To do: In the data below, count every line that holds the string "agent" and reply with the number alone.
★ ★ ★ ★ ★
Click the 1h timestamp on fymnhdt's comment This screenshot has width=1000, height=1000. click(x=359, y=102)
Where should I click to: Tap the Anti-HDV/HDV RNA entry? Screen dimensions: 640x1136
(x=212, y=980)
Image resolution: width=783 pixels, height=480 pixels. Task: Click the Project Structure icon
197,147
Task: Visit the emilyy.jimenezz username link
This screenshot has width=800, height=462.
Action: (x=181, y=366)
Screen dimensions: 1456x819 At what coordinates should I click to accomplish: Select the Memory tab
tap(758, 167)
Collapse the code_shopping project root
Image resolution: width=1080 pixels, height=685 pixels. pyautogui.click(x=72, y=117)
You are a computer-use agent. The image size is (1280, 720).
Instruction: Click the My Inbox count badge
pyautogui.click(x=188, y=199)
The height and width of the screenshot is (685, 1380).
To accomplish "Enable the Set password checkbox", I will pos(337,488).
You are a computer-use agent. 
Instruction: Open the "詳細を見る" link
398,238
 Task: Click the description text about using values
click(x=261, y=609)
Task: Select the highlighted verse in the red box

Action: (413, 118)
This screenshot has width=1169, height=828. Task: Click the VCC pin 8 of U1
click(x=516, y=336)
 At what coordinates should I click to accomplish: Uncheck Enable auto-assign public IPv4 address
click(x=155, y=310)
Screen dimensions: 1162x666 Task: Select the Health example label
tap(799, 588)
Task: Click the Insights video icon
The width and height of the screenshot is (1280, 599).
★ ★ ★ ★ ★
Written response: 2